* begin *
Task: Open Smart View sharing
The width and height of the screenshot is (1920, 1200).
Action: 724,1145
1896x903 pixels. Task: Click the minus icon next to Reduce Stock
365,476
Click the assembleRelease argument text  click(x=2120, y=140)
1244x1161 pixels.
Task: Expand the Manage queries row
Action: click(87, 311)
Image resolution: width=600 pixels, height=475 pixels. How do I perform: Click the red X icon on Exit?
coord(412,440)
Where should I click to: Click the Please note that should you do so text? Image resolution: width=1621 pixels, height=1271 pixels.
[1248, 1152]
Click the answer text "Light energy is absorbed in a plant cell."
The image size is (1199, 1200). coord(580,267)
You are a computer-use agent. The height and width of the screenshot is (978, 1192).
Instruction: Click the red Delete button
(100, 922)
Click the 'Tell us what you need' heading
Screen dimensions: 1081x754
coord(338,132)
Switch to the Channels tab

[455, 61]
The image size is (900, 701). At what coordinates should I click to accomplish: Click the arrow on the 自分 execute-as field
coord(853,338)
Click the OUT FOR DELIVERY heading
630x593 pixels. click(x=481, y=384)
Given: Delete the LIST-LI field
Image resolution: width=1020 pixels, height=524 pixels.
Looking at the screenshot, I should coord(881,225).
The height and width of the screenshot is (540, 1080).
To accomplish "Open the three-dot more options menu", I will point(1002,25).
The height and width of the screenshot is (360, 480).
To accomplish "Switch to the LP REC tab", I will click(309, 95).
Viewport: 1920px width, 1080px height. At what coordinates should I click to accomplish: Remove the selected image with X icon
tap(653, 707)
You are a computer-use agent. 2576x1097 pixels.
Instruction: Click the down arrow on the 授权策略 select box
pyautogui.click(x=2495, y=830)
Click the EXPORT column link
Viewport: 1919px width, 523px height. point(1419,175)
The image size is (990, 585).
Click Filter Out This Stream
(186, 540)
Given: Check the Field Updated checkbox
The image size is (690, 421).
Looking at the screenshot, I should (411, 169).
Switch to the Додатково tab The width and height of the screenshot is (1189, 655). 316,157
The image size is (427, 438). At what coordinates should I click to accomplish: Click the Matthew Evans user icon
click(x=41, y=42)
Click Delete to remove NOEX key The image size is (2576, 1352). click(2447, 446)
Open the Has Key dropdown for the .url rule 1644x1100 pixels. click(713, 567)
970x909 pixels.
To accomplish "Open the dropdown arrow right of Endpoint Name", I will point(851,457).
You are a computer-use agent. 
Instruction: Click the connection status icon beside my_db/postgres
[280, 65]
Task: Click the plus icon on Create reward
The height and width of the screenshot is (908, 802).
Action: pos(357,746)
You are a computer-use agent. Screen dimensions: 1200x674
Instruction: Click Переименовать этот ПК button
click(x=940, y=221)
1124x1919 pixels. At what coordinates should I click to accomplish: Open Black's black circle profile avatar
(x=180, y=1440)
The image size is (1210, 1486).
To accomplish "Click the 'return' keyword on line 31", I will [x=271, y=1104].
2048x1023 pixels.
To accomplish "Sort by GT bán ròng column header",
* end *
Problem to solve: Render the lines between the one holding "Click Delete to" and the one holding "click(x=940, y=221)", inclusive, as a Markdown table with the columns Row and Line, numbering each line and leaving out any blank ones.

Reply:
| Row | Line |
|---|---|
| 1 | Click Delete to remove NOEX key The image size is (2576, 1352). click(2447, 446) |
| 2 | Open the Has Key dropdown for the .url rule 1644x1100 pixels. click(713, 567) |
| 3 | 970x909 pixels. |
| 4 | To accomplish "Open the dropdown arrow right of Endpoint Name", I will point(851,457). |
| 5 | You are a computer-use agent.  |
| 6 | Instruction: Click the connection status icon beside my_db/postgres |
| 7 | [280, 65] |
| 8 | Task: Click the plus icon on Create reward |
| 9 | The height and width of the screenshot is (908, 802). |
| 10 | Action: pos(357,746) |
| 11 | You are a computer-use agent. Screen dimensions: 1200x674 |
| 12 | Instruction: Click Переименовать этот ПК button |
| 13 | click(x=940, y=221) |